小原 「小原」は篠山盆地の東北部、旧大芋(おくも)村にあり、集落の中を国道173号が南北に縦断しています。「小原」の地名は、あまり広くない野という意味からきたといわれています。
 しかし、この地は古くから三岳修験道(みたけしゅげんどう)の東の登り口として栄えていたようです。小原を登山口として、八(はち)ケ尾から筱見を抜け、小金岳、三岳、西ケ岳と多紀アルプスを縦断して栗柄の不動尊まで連なる壮大な修験道場でした。その証として、八ケ尾の尾根にあったといわれる大日堂が小原の里に下ろされ、今も集落の人たちによって大切に守られています。
 このお堂に安置されている本尊は木造大日如来坐像(もくぞうだいにちにょらいざぞう)で、平安時代後期の作と伝えられ、県指定文化財になっています。また、大日堂の前にある高さ25メートルもある雌雄の大銀杏は樹齢300年以上の巨木であり、紅葉の季節ともなれば、なんともいえない美しい景観と風情(ふぜい)をあたり一面にかもし出してくれます。

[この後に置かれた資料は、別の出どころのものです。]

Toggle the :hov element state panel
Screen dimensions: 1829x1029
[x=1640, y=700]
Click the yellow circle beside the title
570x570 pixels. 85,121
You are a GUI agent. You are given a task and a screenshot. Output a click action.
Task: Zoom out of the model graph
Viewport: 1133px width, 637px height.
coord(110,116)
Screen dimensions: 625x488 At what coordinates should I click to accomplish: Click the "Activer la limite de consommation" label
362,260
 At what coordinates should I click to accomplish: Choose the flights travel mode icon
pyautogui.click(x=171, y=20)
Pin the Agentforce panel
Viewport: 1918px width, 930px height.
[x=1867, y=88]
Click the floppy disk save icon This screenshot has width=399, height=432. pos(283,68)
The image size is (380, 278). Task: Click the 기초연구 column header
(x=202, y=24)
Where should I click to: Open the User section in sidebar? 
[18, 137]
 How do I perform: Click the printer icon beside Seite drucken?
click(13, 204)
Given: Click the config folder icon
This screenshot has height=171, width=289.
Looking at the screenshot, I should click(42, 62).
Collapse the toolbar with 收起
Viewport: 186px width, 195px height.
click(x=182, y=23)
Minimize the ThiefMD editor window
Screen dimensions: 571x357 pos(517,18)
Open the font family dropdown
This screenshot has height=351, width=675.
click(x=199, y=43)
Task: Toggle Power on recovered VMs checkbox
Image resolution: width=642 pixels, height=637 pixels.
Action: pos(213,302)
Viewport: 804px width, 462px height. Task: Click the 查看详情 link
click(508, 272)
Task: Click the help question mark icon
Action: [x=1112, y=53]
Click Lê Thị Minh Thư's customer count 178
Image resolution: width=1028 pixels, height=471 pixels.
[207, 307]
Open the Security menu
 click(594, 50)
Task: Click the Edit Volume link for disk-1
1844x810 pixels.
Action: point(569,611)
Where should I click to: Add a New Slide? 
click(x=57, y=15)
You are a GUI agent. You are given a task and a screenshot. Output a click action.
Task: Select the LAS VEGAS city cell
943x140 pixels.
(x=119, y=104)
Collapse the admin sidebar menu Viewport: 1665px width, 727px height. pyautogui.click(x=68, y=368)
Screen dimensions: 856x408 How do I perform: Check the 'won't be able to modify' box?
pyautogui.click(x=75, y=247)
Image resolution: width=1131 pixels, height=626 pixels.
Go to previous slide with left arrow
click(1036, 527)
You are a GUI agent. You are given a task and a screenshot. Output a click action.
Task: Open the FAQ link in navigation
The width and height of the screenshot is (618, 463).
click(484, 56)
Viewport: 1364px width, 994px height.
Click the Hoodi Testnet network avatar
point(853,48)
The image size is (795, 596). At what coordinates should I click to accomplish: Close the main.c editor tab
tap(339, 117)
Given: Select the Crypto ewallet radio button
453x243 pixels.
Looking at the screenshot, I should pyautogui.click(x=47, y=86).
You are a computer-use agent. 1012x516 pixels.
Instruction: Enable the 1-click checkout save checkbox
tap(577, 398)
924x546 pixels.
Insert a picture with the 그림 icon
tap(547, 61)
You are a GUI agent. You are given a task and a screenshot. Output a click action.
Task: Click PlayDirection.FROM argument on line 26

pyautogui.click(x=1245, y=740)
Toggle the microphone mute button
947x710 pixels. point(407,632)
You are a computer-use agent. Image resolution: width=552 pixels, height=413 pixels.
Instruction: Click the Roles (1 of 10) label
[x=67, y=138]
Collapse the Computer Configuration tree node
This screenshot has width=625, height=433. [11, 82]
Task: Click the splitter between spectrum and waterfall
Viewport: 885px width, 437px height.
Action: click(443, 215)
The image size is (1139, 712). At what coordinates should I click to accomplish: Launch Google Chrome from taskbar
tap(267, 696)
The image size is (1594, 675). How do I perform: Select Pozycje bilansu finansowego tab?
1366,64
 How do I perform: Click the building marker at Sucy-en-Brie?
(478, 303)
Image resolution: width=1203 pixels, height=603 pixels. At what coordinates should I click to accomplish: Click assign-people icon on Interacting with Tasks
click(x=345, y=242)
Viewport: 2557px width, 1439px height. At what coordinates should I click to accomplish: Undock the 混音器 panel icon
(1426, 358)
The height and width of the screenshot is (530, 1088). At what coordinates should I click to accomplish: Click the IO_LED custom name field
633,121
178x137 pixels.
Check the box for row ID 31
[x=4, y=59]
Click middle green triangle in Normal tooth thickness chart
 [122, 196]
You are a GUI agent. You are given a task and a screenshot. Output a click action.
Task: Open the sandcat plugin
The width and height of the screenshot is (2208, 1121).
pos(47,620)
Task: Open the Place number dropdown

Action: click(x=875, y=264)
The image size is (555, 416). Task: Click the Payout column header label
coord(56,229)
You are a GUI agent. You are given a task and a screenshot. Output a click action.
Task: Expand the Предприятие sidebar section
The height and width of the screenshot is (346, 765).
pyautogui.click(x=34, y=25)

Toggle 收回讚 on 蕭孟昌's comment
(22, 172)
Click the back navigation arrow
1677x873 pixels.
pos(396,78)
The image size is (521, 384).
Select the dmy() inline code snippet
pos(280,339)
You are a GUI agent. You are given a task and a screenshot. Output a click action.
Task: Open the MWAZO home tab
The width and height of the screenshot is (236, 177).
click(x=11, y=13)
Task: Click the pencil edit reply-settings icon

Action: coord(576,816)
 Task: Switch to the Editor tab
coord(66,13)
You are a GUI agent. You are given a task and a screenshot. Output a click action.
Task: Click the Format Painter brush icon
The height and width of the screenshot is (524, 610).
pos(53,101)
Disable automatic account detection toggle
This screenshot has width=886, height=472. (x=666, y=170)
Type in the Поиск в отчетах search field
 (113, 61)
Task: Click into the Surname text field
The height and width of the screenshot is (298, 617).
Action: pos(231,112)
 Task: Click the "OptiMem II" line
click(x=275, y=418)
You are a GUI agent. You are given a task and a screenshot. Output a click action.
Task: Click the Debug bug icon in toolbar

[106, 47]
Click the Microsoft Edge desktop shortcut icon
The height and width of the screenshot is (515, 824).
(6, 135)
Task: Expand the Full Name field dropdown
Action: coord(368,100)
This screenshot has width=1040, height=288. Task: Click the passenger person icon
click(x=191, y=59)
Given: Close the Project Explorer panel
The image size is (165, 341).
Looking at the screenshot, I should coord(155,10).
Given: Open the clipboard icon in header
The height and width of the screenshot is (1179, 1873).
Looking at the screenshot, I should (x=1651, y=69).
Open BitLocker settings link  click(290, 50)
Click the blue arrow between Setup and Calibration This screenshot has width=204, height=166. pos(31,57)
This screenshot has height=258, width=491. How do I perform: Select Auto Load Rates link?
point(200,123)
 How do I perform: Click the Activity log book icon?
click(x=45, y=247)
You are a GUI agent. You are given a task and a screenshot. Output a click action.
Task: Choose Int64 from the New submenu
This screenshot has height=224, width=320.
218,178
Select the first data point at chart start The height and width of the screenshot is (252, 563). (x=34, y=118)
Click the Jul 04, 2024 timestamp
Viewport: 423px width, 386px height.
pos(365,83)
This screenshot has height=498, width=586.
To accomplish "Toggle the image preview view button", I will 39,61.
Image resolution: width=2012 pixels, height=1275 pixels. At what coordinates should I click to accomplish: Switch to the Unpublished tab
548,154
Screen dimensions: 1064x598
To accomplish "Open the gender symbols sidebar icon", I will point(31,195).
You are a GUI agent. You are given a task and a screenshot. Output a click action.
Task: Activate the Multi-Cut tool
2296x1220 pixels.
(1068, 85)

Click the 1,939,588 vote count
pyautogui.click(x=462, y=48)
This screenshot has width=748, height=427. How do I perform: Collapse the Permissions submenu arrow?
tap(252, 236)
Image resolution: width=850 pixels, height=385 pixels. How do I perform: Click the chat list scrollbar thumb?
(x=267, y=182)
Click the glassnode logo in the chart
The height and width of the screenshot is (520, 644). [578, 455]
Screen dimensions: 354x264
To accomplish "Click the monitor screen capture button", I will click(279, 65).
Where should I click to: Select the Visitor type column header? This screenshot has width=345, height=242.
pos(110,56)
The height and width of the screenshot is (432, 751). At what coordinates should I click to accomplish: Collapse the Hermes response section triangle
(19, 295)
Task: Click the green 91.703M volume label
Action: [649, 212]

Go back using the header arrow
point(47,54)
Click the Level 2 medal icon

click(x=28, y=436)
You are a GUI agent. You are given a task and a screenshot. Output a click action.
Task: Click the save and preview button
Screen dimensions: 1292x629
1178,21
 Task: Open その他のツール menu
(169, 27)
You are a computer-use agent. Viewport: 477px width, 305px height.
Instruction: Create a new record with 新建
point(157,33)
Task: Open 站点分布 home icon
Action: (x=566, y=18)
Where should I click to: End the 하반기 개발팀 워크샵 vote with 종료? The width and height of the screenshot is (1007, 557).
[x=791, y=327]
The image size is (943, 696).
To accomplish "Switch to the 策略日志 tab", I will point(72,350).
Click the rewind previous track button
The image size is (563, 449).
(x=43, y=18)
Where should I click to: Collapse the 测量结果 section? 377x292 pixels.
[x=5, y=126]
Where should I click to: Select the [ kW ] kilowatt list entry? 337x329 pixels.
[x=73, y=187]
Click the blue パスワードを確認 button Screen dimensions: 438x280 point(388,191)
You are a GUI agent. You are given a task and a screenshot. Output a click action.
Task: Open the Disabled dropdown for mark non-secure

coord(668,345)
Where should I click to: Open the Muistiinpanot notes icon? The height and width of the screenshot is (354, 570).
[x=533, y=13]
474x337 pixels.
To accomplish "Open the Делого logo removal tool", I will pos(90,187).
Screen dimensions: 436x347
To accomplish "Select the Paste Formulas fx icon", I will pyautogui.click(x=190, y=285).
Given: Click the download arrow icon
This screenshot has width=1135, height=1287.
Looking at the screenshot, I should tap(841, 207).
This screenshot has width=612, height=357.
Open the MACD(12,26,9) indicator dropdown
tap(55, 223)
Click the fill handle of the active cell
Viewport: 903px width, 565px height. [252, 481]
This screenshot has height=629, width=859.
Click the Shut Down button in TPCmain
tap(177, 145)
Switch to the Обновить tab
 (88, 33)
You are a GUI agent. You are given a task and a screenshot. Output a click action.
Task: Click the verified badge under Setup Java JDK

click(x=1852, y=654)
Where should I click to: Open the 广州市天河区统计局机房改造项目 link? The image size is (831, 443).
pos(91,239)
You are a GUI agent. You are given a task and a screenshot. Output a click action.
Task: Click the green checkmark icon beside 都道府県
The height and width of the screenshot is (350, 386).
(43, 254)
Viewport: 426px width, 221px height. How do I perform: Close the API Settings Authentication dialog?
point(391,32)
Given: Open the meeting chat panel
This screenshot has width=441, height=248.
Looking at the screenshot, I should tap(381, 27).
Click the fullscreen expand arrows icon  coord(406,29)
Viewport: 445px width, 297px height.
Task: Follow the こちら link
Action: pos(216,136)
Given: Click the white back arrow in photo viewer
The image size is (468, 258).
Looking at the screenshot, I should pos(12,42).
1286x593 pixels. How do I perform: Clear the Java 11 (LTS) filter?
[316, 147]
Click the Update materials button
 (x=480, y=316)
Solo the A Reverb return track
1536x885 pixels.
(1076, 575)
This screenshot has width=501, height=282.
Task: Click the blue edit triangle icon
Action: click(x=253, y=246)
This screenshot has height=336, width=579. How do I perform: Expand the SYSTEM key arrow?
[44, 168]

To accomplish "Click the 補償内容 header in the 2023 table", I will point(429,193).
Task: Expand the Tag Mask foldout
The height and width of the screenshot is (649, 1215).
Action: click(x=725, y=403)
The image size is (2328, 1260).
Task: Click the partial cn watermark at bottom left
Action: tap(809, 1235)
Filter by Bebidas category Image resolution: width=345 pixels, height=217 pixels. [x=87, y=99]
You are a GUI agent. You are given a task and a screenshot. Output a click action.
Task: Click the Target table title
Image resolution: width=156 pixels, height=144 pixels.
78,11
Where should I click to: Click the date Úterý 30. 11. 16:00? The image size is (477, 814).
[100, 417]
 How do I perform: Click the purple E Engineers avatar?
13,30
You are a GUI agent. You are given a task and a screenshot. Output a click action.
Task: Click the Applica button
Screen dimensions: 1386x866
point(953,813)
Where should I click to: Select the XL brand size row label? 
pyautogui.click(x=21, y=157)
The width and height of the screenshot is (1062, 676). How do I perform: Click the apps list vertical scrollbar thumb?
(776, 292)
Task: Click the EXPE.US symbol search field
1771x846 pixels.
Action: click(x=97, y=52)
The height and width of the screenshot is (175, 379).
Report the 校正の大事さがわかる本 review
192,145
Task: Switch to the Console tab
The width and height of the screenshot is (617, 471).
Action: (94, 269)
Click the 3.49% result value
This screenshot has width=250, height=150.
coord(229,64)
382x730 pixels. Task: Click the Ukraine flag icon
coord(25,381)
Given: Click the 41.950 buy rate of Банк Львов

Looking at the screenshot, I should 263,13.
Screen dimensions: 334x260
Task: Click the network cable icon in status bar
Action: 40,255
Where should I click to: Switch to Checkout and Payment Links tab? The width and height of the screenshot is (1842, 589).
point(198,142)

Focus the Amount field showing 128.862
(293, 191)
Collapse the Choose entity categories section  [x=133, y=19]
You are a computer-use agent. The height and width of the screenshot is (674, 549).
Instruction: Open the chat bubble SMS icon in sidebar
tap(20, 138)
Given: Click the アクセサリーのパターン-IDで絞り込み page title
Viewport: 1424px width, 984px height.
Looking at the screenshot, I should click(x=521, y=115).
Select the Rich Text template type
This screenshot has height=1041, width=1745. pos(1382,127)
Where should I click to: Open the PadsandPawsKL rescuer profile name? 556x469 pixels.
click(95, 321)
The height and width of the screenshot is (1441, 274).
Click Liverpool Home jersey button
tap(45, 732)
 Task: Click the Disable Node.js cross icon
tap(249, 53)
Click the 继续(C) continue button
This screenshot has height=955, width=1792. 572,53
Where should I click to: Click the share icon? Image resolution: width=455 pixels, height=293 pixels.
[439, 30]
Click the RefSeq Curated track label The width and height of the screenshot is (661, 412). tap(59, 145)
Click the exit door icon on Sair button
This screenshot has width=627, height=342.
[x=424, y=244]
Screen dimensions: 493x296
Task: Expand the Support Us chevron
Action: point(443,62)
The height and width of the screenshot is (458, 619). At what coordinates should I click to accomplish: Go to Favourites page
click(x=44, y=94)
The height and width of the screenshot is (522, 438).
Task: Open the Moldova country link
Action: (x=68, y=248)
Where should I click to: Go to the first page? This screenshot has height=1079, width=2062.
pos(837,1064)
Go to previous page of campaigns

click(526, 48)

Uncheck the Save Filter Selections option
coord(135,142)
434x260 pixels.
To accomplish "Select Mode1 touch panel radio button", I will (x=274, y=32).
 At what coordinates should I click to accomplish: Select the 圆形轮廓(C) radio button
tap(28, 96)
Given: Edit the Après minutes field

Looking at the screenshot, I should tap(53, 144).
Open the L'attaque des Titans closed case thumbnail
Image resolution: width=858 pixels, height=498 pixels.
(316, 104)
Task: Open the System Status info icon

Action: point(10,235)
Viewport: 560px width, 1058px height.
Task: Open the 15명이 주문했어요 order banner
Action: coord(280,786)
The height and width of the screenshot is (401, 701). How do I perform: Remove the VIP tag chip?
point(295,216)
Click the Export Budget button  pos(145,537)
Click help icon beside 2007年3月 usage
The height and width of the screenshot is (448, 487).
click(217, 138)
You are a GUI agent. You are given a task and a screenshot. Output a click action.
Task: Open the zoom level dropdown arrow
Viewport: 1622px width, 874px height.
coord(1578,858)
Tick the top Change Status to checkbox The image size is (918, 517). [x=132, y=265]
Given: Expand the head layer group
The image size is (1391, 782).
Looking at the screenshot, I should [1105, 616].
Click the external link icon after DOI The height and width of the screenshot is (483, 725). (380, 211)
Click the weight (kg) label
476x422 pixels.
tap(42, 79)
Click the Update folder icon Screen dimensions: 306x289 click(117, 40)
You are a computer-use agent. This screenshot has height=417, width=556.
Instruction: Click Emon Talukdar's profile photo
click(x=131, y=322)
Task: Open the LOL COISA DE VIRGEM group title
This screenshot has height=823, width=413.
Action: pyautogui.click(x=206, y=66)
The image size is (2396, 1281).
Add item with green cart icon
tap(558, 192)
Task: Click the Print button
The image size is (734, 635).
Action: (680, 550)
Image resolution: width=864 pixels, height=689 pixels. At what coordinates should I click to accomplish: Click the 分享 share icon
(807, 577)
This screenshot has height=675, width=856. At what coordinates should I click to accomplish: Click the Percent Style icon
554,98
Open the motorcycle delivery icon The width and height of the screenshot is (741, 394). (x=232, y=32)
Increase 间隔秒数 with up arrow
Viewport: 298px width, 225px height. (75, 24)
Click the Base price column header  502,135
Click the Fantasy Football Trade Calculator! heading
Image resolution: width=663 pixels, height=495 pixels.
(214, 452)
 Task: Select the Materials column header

 さらに、集落の北東には「毘沙門(びしゃもん)の滝」と呼ばれる三段の滝が流れています。多紀郡明細記に「一ノ滝八丈六尺(約25m)岩上ヲ流ル西二向テ下ル…三ノ滝一ノ滝ヨリ拾丈四尺下ニアリー丈五尺岩上ヲ流ル…三ノ滝三丈岩上ヲ流ル…傍ニ石像アリ大黒天弁財天相並フ‥・」と記(しる)されています。この滝の上に昆沙門山があり、山上の岩窟には石造の昆沙門天が祀られています。昆沙門天は多数の夜叉を引き連れて北方に睨みをきかす守護神です。暗い岩窟のなかに静かにただずむこの毘沙門天には、不思議な現象があるそうです。年に一度、初寅のころ(正月の寅の日のころ)だけ太陽の光が岩窟の奥まで差し込み、毘沙門天のお姿をくっきりと浮かび上がらせるのです。さて、どんなお顔に見えますやら、ぜひ拝観したいものですね。